Eventually, this will be a web application for annotating relationships between entities in text in a semi-automated way. For example, you can use it to extract a social network from a novel in which characters are nodes and edges indicate how often two characters speak to each other throughout the novel.
Currently, only the character extraction is supported. The interface allows the user to upload a text for processing, then displays the characters with alias groups (all the different ways a character is mentioned). The user can then alter the groups by splitting, merging, and deleting alias groups. Each alias group will make up a node in the final social network (the extraction of which has yet to be implemented).

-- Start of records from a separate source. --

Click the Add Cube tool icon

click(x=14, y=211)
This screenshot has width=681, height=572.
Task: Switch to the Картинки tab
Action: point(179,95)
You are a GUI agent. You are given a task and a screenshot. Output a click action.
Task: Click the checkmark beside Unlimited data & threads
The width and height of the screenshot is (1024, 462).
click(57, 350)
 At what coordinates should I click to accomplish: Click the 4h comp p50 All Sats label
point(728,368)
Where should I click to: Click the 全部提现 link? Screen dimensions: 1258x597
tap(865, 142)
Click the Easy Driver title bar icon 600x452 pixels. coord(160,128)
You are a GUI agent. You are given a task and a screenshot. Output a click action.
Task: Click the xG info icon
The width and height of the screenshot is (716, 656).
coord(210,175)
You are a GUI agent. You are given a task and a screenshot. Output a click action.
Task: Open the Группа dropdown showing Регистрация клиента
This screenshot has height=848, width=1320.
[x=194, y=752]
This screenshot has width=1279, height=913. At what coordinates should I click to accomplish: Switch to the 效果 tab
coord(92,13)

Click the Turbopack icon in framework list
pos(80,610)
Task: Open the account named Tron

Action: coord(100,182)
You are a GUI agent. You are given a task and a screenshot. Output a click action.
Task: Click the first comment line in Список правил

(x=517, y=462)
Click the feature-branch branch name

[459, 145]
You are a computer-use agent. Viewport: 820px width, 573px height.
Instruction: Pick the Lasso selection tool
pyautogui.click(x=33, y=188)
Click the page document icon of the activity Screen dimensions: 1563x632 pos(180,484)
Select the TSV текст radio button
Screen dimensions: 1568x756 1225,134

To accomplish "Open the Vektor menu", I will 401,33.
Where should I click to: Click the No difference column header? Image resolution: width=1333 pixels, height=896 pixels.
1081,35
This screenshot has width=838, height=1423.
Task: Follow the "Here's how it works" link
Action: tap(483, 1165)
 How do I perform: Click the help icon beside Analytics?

Clone this directory onto a webserver that has PHP 5.5+ and Java JDK 8 or higher installed.
Copy config/settings-EXAMPLE.jsonc
to config/settings.jsonc
and edit it.
Note that you must choose where to store original texts (must be writable by the
apache user) and what database to use to store metadata. Currently supported
databases:
- sqlite
- PostgreSQL
No property should be defined more than once; for any repeated property, the
last value set is used. You may use //
to comment out lines.
Run the database migrations:
php bin/migrate-database.php up
See Database Migrations for details on migrations and troubleshooting.
Install https://github.com/dbamman/book-nlp with the supporting models in the
entities
directory:
git clone https://github.com/dbamman/book-nlp
## As per the BookNLP README, acquire and install the models:
cd book-nlp
curl https://nlp.stanford.edu/software/stanford-corenlp-full-2017-06-09.zip -O
unzip stanford-corenlp-full-2017-06-09.zip
mv stanford-corenlp-full-2017-06-09/stanford-corenlp-3.8.0-models.jar lib/
cd ..
Make a copy or symlink to the book-nlp/files/
directory in the
entities
directory. E.g.,
ln -s book-nlp/files .
Download remaining dependencies and compile the Java side of things by running:
bin/make.sh
Start the BookNLPServer by running the run-java-server.sh
script:
bin/run-java-server.sh
To start up a development server, go into the web
directory and use the built
in PHP server.
cd web/
php -S localhost:3535 routes.php
Then open a browser and go to: http://localhost:3535. You can change the port number to something other than 3535 if you wish.
In order to route everything through web/routes.php
, add the
config/apache.conf
configuration files to your sites
(e.g., in /etc/apache2/sites-available
), modify it to use your domain, adjust
the DOCUMENT_ROOT
path accordingly, then enable it:
## Note: this is the location on Ubuntu.
sudo cp apache.conf /etc/apache2/sites-available/entities.conf
## Edit the file.
sudo vim /etc/apache2/sites-available/entities.conf
## Enable the site.
sudo a2ensite entities.conf
We strongly recommend that you use SSL to service requests. An easy and
free way to do this is to use EEF's certbot.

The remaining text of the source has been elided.